Non si tiene peraltro conto, spiega la Coldiretti, che gli animali allevati in Italia non sono uguali a quelli allevati in altri Paesi e che i cibi sotto accusa come hot dog, bacon e affumicati non fanno parte della tradizione italiana.
Il consumo di carne degli italiani con 78 chili a testa è ben al di sotto di quelli di Paesi come gli Stati Uniti con 125 chili a persona o degli australiani con 120 chili, ma anche dei cugini francesi con 87 chili a testa. Gli italiani mangiano in media 2 volte la settimana 100 grammi di carne rossa (e non tutti i giorni) e solo 25 grammi al giorno di carne trasformata.

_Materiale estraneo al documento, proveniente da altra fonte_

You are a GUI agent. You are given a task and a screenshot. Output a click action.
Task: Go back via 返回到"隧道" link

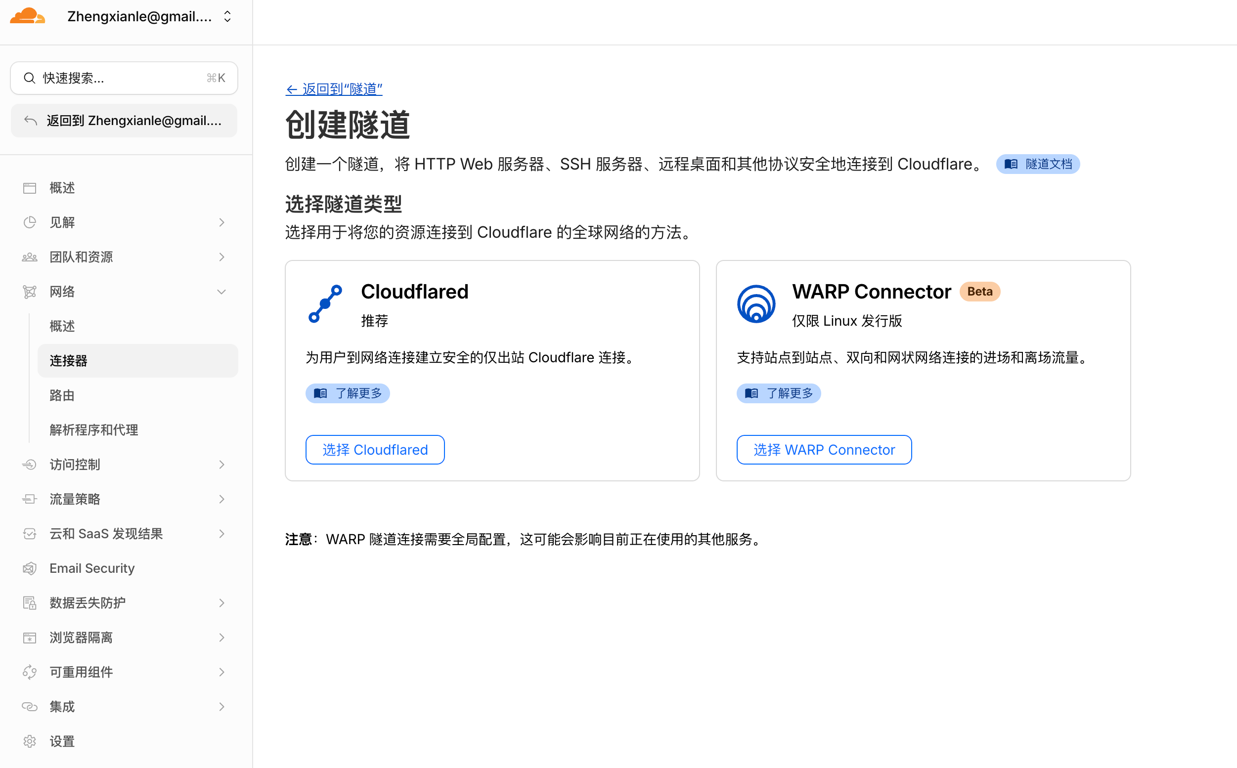[x=334, y=89]
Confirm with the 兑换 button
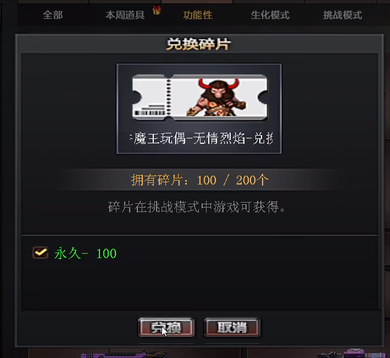 tap(166, 327)
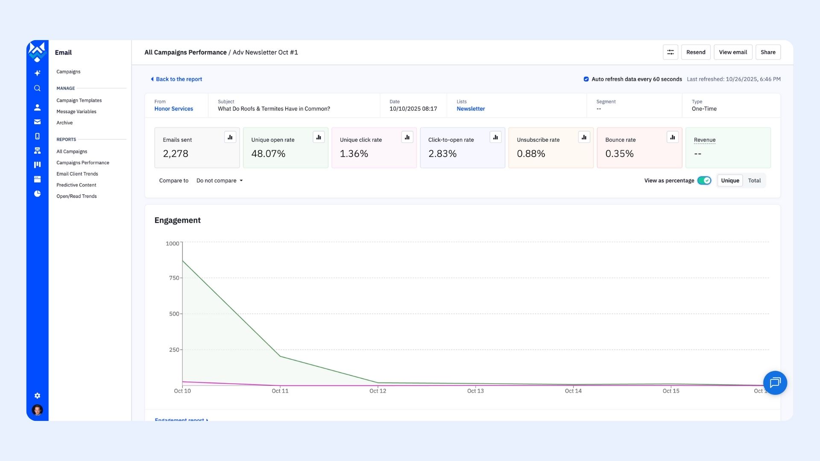
Task: Open the filter settings sliders icon
Action: 670,52
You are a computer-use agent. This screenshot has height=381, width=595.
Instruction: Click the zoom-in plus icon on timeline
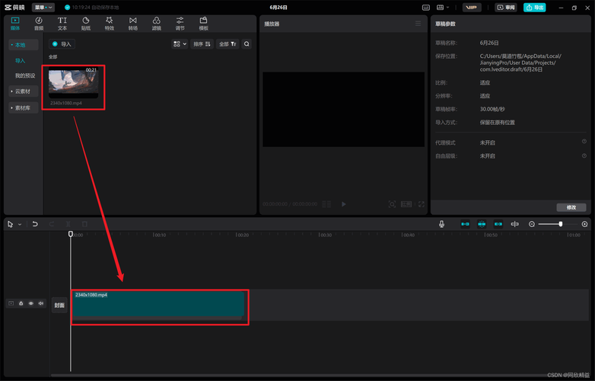[x=584, y=224]
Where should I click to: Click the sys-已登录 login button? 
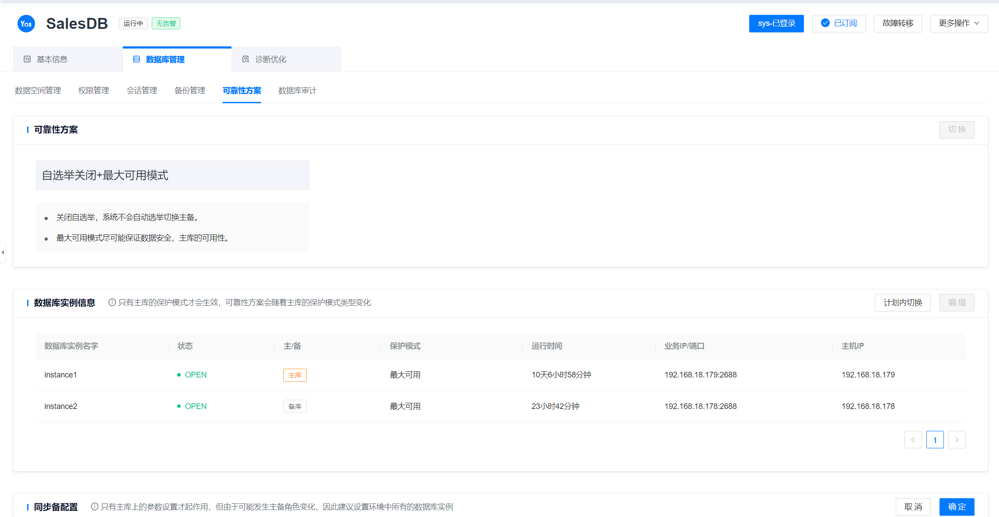click(776, 23)
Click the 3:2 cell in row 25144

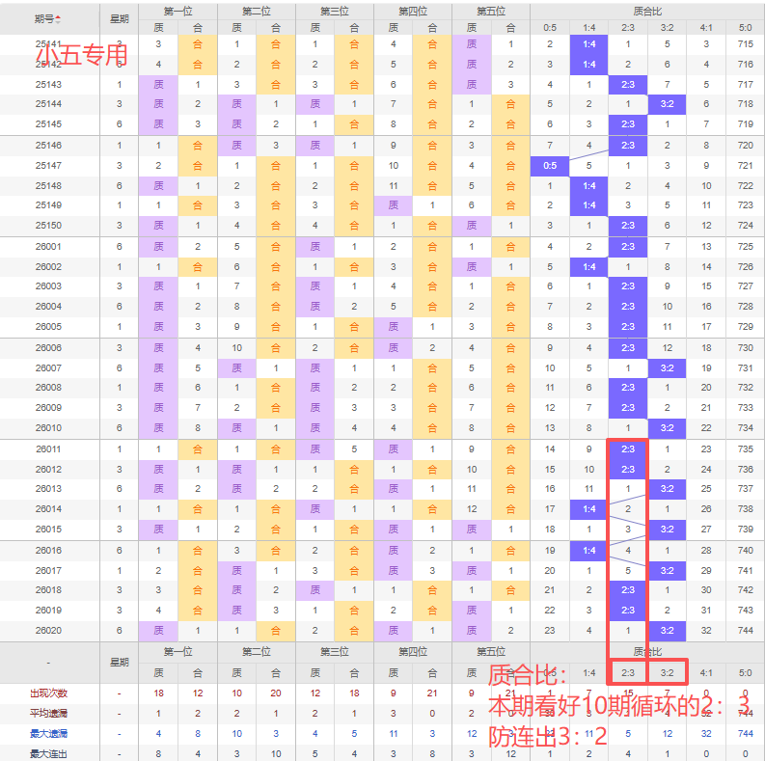pyautogui.click(x=667, y=104)
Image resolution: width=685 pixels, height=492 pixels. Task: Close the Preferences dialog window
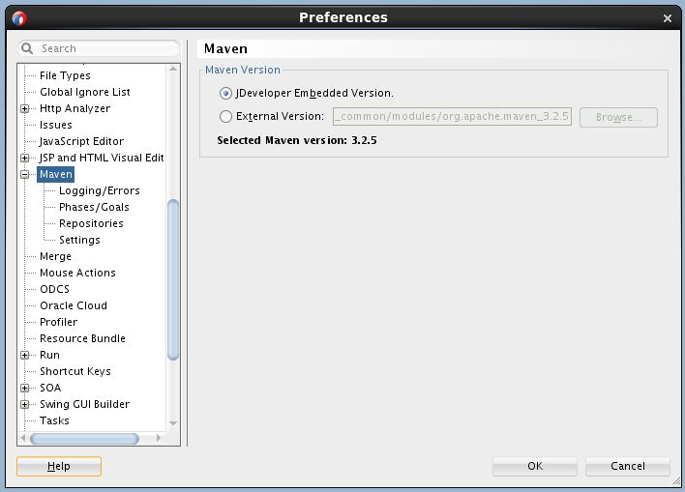(667, 17)
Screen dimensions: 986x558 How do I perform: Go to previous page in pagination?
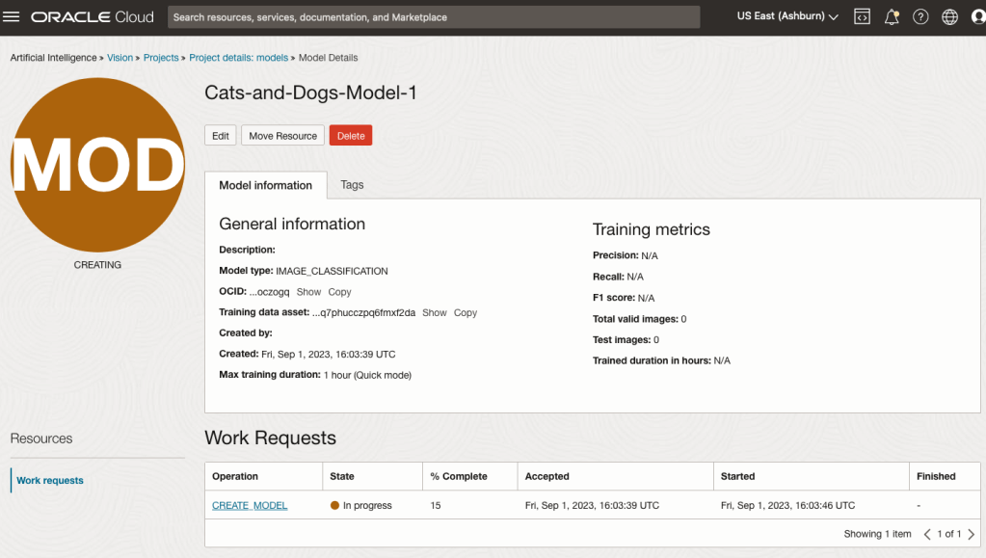click(927, 534)
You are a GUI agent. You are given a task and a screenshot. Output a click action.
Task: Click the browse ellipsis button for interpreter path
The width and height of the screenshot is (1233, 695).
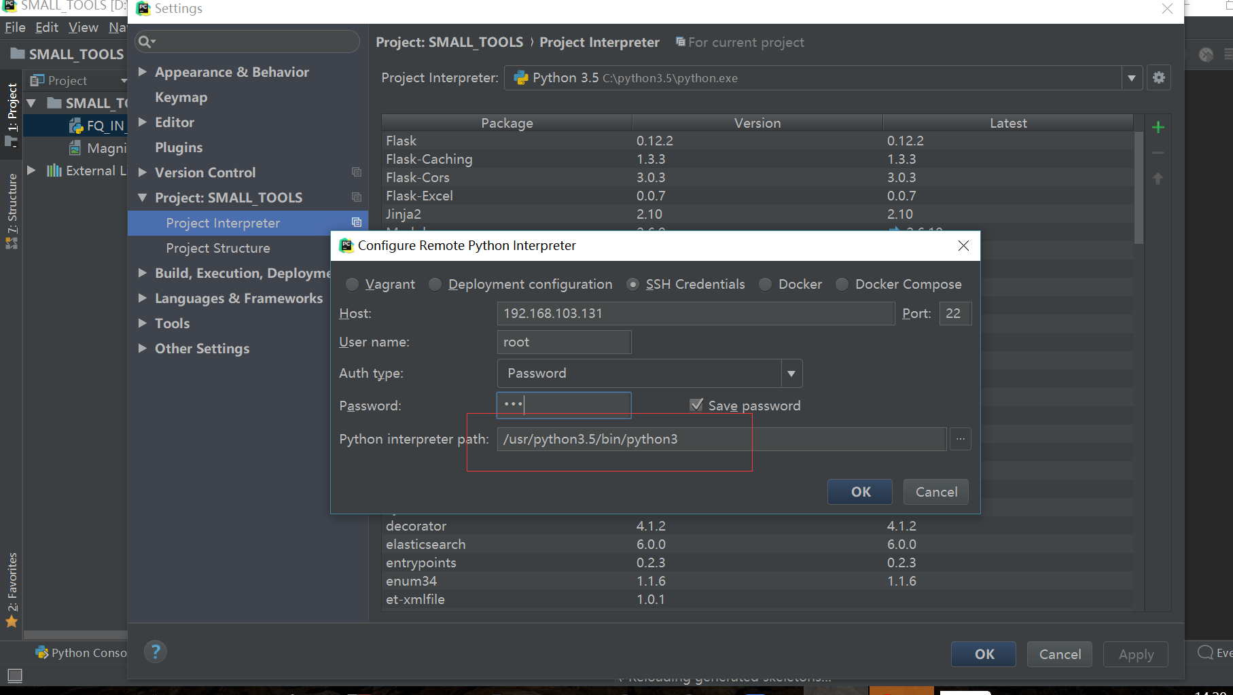[960, 439]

E dal punto di vista qualitativo la carne italiana è meno grassa e la trasformazione in salumi avviene naturalmente solo con il sale senza l’uso dell’affumicatura messa sotto accusa dall’Oms.
Proprio quest’anno peraltro, secondo l’analisi della Coldiretti, la carne ed è diventata la seconda voce del budget alimentare delle famiglie italiane dopo l’ortofrutta con una rivoluzione epocale per le tavole nazionali che non era mai avvenuta in questo secolo. La spesa degli italiani per gli acquisti è scesa a 97 euro al mese per la carne che, con una incidenza del 22% sul totale, perde per la prima volta il primato.
Il settore agroalimentare in Italia contribuisce a circa il 10-15% del prodotto interno lordo annuo, con un valore complessivo pari a circa 180 miliardi di euro. Di questi, sottolinea l’Associazione Industriali delle Carni e dei Salumi (Assica), circa 30 miliardi derivano dal settore delle carni e dei salumi, includendo sia la parte agricola che quella industriale. I settori considerati danno lavoro a circa 125.000 persone a cui va aggiunto l’indotto.